Scan the material and copy every line in which "named" appears.

---------- Provided information

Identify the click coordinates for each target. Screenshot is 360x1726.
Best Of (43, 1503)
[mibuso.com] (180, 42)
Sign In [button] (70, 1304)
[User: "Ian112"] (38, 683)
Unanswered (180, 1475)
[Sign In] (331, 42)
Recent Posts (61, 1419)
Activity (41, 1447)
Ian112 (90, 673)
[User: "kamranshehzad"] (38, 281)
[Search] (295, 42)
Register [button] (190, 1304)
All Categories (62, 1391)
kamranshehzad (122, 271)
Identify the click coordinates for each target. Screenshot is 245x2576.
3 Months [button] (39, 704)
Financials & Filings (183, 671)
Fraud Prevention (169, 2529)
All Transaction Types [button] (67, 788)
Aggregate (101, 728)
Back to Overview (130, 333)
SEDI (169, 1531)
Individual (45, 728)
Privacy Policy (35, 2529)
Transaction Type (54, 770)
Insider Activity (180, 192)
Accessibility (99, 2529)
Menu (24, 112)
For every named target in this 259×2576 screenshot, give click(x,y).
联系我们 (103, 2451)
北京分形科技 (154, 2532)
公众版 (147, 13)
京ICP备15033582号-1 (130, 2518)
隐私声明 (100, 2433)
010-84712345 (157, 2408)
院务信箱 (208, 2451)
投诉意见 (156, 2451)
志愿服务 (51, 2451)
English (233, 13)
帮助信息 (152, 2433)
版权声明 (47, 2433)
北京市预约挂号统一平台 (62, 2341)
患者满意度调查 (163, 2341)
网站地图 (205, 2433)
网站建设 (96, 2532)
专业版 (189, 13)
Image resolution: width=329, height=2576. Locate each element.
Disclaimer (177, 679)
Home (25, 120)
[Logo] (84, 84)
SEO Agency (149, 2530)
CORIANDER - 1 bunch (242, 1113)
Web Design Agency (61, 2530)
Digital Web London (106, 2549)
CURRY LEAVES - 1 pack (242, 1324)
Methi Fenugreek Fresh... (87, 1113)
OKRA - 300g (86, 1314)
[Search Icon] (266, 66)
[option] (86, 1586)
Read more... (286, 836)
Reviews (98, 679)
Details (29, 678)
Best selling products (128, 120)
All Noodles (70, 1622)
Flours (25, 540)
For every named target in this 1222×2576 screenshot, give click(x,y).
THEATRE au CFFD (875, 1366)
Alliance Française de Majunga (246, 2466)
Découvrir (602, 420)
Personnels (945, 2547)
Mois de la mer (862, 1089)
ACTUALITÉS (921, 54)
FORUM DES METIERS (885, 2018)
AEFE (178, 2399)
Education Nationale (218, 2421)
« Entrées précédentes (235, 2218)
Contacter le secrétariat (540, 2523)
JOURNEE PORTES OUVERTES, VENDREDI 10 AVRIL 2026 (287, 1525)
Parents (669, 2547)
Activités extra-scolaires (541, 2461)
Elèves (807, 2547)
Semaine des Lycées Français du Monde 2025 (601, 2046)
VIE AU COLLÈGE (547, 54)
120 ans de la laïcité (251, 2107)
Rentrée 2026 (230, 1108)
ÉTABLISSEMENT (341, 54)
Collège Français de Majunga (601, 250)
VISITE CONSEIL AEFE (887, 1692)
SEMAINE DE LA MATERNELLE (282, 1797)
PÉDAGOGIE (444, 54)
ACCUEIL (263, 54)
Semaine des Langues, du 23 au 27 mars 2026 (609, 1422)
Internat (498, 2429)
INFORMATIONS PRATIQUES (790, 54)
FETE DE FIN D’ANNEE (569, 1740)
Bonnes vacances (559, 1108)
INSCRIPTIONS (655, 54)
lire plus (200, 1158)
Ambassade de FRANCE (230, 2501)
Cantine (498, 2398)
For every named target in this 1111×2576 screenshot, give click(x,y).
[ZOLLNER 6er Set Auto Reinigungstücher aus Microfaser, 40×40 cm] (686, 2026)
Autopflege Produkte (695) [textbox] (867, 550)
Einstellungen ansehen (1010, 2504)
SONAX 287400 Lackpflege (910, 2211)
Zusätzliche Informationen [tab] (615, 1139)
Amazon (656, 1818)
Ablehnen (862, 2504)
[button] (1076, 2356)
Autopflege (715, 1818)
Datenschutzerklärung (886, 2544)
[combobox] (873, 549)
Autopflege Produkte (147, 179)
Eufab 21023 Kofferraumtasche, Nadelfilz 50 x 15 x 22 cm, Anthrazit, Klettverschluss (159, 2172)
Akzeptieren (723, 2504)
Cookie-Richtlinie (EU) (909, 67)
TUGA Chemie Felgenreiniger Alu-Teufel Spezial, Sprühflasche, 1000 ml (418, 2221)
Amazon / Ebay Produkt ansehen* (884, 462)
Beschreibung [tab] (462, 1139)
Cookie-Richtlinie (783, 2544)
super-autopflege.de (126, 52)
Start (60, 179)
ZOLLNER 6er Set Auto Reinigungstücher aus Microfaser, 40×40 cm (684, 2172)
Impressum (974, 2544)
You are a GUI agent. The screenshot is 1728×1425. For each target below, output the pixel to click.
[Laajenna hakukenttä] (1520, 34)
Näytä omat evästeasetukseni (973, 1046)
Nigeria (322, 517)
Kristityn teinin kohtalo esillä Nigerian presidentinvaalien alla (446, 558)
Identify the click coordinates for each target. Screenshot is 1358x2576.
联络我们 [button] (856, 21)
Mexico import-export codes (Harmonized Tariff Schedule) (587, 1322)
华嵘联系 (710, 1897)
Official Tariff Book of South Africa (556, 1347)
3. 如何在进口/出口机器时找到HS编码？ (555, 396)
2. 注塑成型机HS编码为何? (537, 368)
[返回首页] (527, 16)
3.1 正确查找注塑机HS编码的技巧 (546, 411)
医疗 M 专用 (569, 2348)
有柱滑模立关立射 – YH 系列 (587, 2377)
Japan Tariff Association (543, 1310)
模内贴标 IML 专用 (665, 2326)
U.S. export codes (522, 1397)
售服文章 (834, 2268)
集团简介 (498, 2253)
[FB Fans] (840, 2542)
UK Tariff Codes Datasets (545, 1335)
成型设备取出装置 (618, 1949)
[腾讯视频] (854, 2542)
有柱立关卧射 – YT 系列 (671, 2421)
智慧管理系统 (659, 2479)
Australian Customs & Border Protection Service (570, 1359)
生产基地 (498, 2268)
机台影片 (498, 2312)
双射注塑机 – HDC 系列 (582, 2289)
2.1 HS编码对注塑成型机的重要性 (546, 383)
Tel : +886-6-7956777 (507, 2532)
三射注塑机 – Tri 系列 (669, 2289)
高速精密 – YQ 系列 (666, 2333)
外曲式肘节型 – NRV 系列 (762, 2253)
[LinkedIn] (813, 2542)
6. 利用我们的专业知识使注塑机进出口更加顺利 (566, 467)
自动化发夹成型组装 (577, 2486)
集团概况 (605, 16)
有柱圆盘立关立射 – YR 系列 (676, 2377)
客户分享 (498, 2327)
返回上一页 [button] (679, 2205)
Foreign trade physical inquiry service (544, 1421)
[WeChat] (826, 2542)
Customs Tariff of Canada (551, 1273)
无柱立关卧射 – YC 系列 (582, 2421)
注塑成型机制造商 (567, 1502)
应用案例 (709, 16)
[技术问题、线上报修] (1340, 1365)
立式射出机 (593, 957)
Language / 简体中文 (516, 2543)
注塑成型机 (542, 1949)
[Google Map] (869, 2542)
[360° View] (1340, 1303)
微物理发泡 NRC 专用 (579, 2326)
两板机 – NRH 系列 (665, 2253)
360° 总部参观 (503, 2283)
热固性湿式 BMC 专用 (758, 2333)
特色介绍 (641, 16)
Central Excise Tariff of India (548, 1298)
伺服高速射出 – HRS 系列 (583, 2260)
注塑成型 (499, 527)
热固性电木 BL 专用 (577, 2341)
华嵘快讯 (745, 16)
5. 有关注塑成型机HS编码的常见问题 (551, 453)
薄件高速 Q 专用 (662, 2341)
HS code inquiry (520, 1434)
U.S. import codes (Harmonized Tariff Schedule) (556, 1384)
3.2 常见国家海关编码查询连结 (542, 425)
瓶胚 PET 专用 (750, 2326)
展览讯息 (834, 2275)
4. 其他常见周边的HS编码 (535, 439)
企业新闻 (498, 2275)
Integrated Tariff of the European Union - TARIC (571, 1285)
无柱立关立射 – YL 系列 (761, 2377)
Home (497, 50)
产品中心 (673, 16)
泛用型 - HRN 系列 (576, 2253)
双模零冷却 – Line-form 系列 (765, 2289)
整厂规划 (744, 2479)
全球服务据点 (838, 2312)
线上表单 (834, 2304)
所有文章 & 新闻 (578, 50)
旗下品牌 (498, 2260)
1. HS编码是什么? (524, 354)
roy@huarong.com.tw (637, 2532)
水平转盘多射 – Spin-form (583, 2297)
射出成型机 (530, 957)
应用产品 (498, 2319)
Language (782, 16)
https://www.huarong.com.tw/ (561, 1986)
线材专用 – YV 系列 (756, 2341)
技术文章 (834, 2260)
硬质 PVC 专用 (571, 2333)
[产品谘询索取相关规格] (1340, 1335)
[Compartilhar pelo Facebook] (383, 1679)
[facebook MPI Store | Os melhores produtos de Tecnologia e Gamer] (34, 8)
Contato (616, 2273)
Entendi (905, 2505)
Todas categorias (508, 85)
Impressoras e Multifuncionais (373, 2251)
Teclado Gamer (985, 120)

--------------------

Solution below =
For every named target in this 259×2576 screenshot, give click(x,y).
For every named target in this 1222×2576 screenshot, give click(x,y).
For every named target in this 1111×2576 screenshot, give click(x,y).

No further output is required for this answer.